It's quite a good test for both a play and a particular production of it when teenagers in the audience are as involved in the drama as their seniors. Especially when the play is ten years old, set in what is now a vanished mining community and examines an enduring marriage. John Godber's Happy Jack, like his September in the Rain, shines a light on two people who at times endure rather than enjoy together and yet have a thoroughly complete relationship.
Keith Hukin's production for Reform Theatre Company is a stark one. His two players are on a bare stage, furnished only with a couple of kitchen chairs and with a backcloth which might represent the slagheaps of the couple's Yorkshire village or even the seaside to which they escape for their one week's annual holiday. It throws all the emphasis on the acting.

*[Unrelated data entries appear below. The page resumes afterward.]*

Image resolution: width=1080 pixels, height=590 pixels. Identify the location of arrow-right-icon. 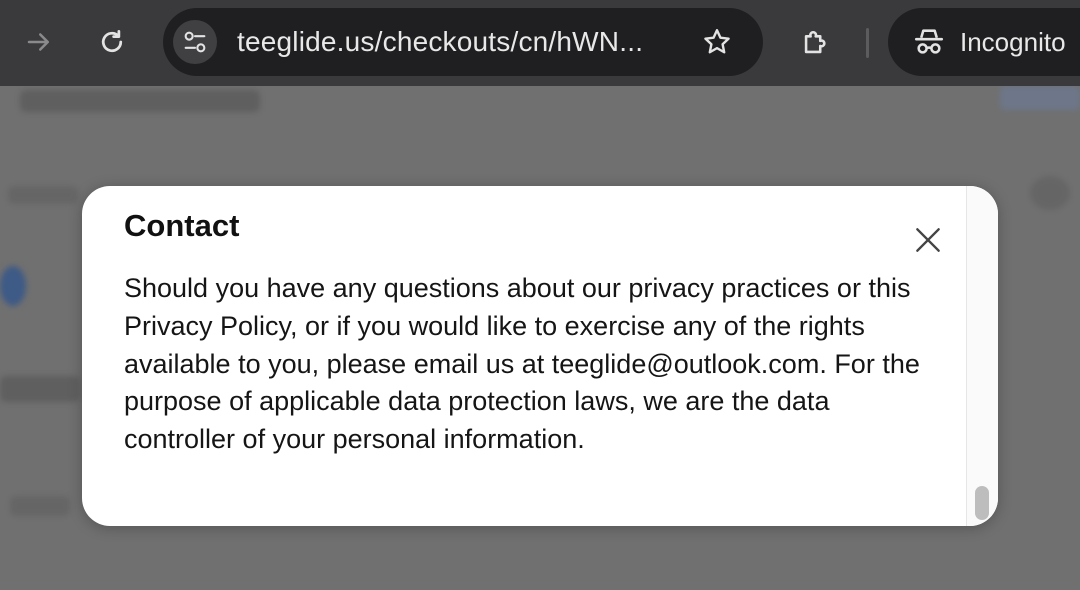
(38, 42).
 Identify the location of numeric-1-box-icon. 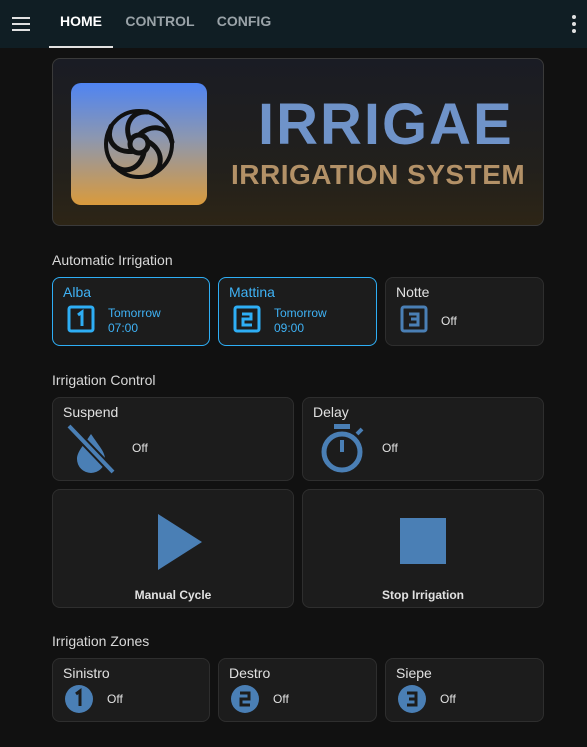
(81, 319).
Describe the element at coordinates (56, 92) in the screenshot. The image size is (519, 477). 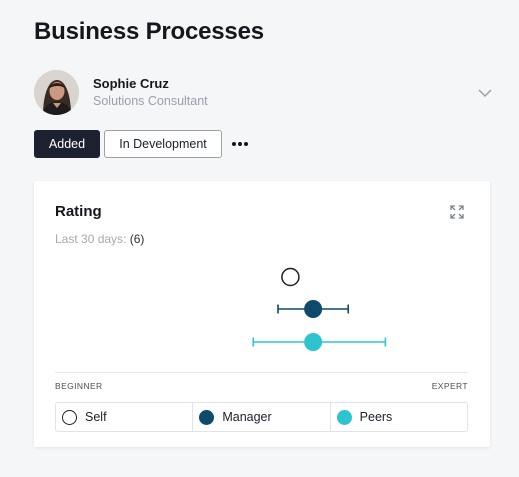
I see `avatar` at that location.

Liz might once have held hopes that she would flower properly into Elizabeth, but that's not what life has allowed. Annie Sawle makes her thoroughly credible and ultimately sympathetic as she does her best for her family and nearly learns to sublimate both her own personal longings and the intimations of the cancer which will kill her in a hope that the next generation, at least, will not have to struggle and compromise as their parents have done.
Godber's script takes us through the decades as though rifling through the pages of a diary; it's not in sequence, so that we experience the effect before the cause. There are some highlight moments – the cinema visits, when Jack scoffs all the sweets he has bought for Liz, the holiday village competition, the debates about Mario Lanza and John Hanson – and some moments of bitterness – Jack's comment that "two miles underground is a long way away" encapsulates the miner's working condition better than most polemics.
Roger Butcher is Jack, a man who works hard, provides for his family, believes in something better, but is not always able to articulate how he feels, and why. Coward gibed about the "potency of cheap music" but Butcher allows you to understand why the words and the melodies of popular songs and numbers from the shows stand in for so much that everyday speech cannot put into workaday speech. It's a deceptively simple play and presented in a manner which reflects this, but it's as deep as an untouched seam of valuable minerals just waiting to be unearthed.